Infine il voto al RN esprime sia un sentimento locale sia una condizione collettiva. 

Quel voto denuncia l’angoscia delle periferie terrorizzate dall’eventualità che il legame sociale della comunità si spezzi, attraversate dalle paure di ciò che può arrivare da “fuori”. La sua geografia è collocata nell’estremo Est della Francia e nella zona mediterranea; ha una barriera di contenimento nella Francia occidentale che RN conquista solo al primo turno delle presidenziali del 2012. Nella stessa occasione il RN conquista il voto operaio nelle roccaforti comuniste di un tempo – Alta Normandia, Pas de Calais, Picardia – con percentuali intorno al 40% (27% su tutto il territorio nazionale). 

Dal rosso al nero

Trenta anni fa, nel 1995, un rapporto sulla condizione minorile nelle periferie francesi evidenziava molti malesseri della società nel suo complesso. In quel rapporto si metteva in guardia anche da un doppio fenomeno conseguente alla condizione d’incertezza: insorgenza dell’islamizzazione delle periferie; crescita del fenomeno lepenista. Nelle periferie del terzo anello contigue a quei quartieri cresceva la solitudine dei “beurs”, cioè dei nipoti della grande ondata maghrebina degli anni ’50 che non vedevano un futuro davanti a loro. Nei quartieri operai, un tempo roccaforti tradizionali della sinistra, il voto operaio già allora iniziava a rivolgersi verso Jean-Marie Le Pen. È la silhouette del malessere europeo postindustriale. 

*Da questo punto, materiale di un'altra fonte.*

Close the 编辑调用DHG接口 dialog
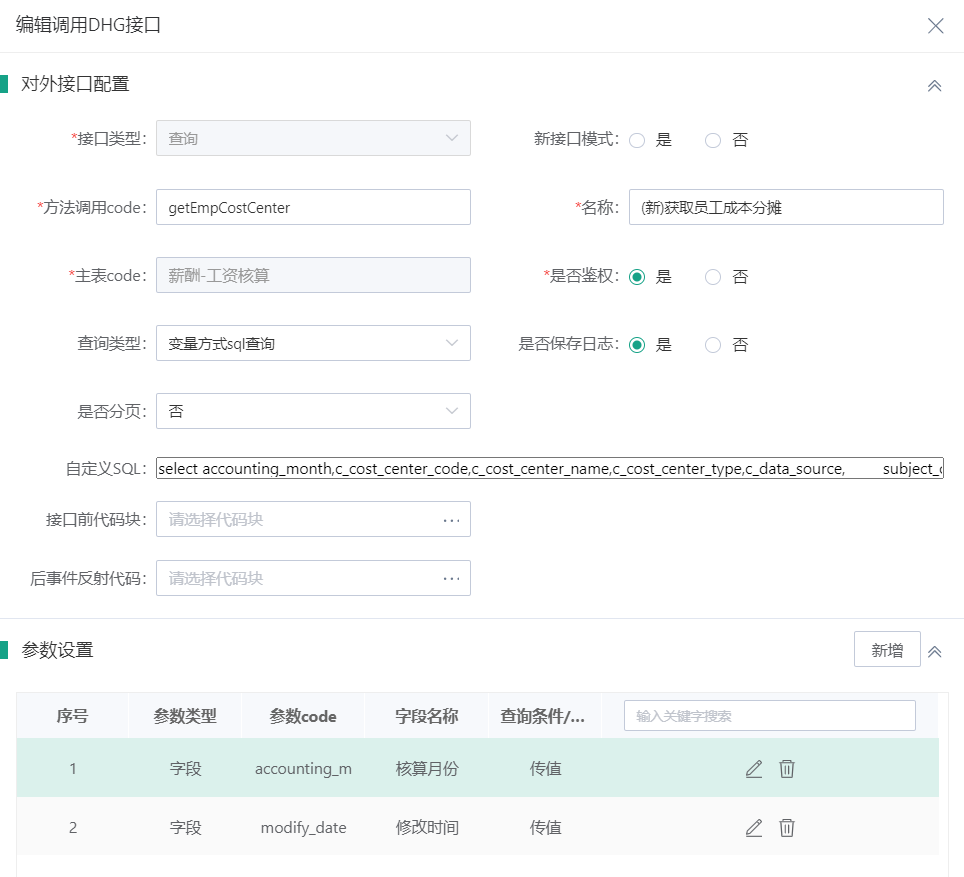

È significativo cosa risponde un operaio sindacalizzato a proposito della sua scelta di vita. Siamo nel 2011, ovvero prima delle elezioni presidenziali che nel 2012 portano François Hollande all’Eliseo: “Votare RN è votare per il posto di lavoro. Votare socialista o UMP è votare per i padroni. Votare all’estrema sinistra significa difendere il lavoro degli immigrati. Io voto l’estrema destra” [Michel Wieviorka, Le Front national, entre extrémisme, populisme et démocratie , p. 40] 

Davvero sorprendente il voto di domenica e quello che probabilmente sarà confermato domenica prossima? In piccolo non è anche il fenomeno che colpisce e travolge le roccaforti popolari e operaie delle aree industriali italiane? Alcune chiavi di lettura sono contenute nel libro di Alessandro Portelli “Dal rosso al nero” (Donzelli editore), che ripercorre la svolta a destra della città operaia di Terni.